Prima di tutto c'era stata Caporetto, seguita dall'aggravamento
delle condizioni delle classi diseredate, che aveva provocato una
radicalizzazione del movimento. Soprattutto, c'era stato l'impatto
della Rivoluzione d'Ottobre. Essa aveva suscitato un entusiasmo
straordinario e rafforzato l'ala sinistra del partito nelle sue
convinzioni. La prospettiva era ormai di dirigere, in nome di un
socialismo «massimalista» alla russa, la rivoluzione proletaria
contro uno Stato borghese sconvolto dalla guerra e in preda a una
crisi economica, morale e politica che doveva preludere alla sua
imminente caduta. La volontà di imitare il bolscevismo si esprimeva
persino nell'adozione, da parte della tendenza di sinistra, del
termine massimalista che più che riferirsi alla posizione
ideologica rivoluzionaria dei suoi fautori rappresentava una libera
traduzione del termine russo «bolscevico». I massimalisti, i cui
principali dirigenti erano Serrati e due uomini nuovi emersi nel
corso della guerra, Bombacci e Bordiga, giudicavano del tutto
superato e inutile il programma del 1917. Non si trattava più di
ottenere delle riforme marginali ma di stabilire, con l'azione
rivoluzionaria dei consigli operai, la dittatura del proletariato.
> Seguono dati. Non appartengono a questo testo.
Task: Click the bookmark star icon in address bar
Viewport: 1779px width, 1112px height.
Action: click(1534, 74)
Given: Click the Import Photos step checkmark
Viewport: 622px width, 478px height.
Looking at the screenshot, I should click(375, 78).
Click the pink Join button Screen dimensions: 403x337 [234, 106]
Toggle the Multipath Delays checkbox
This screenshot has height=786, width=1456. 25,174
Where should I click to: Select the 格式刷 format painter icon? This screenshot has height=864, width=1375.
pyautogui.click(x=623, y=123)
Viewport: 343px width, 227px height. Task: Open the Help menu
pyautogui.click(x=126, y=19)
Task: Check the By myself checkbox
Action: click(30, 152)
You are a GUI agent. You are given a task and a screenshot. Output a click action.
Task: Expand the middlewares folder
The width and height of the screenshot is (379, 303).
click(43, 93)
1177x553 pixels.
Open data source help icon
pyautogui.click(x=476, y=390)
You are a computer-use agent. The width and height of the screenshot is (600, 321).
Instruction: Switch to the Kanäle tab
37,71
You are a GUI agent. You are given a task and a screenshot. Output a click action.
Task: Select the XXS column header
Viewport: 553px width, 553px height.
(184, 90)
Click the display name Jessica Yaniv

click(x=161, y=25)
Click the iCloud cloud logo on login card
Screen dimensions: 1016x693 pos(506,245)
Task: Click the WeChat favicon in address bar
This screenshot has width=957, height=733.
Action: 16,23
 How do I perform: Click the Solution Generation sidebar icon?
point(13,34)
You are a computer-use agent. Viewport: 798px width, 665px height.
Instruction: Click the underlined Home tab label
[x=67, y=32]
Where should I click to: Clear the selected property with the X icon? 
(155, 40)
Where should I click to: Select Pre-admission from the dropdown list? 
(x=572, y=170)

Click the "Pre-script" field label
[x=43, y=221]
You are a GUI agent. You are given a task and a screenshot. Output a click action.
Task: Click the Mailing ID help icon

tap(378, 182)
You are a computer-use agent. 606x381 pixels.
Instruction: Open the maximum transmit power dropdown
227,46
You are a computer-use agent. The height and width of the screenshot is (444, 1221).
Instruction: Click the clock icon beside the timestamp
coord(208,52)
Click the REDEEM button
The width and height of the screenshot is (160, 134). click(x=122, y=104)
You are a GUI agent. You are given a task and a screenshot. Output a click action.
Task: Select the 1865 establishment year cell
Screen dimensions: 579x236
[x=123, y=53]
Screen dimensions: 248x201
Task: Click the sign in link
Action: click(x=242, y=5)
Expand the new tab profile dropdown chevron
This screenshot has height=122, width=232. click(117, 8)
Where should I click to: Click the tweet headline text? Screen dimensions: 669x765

Nei mesi immediatamente successivi alla guerra, i massimalisti
conquistarono il PSI. Al congresso di Roma del settembre 1918
ottennero una maggioranza schiacciante e si misero immediatamente a
redigere un programma. Pubblicato in dicembre, esso fece l'effetto
di una doccia fredda su tutti coloro che speravano di collaborare
col PSI in un quadro costituzionale e anche sui moderati del partito
e della CGL. Esso proclamava che obiettivo del movimento era
l'istituzione di una repubblica socialista e della dittatura del
proletariato con i seguenti fini: socializzazione dei mezzi di
produzione e di scambio, distribuzione dei prodotti esclusivamente
per il tramite della collettività, abolizione del servizio militare
obbligatorio e disarmo generale, gestione dei servizi pubblici dai
loro utenti ecc.
Respinte dal gruppo parlamentare e dalla CGL, le parole d'ordine
massimaliste che annunciavano prossima la rivoluzione furono
accolte dalla base del partito e dalla classe operaia in generale
con immenso entusiasmo in un periodo in cui l'agitazione e gli
scioperi, causati dall'aumento del costo della vita, producevano un
clima realmente rivoluzionario. La costituzione, nel luglio 1919, di
«soviet» nella zona di Firenze, la gestione di molti aspetti della
pubblica amministrazione da parte delle Camere del lavoro,
l'occupazione di terre permisero a Lazzari di profetizzare che gli
eventi andavano precipitando lo Stato borghese verso un esito
fatale.
Ben presto, in questo clima messianico in cui la rivoluzione
sembrava per l'indomani, nessuno osava, fra i dirigenti del partito,
affermare di non essere massimalista, nemmeno il moderato Turati.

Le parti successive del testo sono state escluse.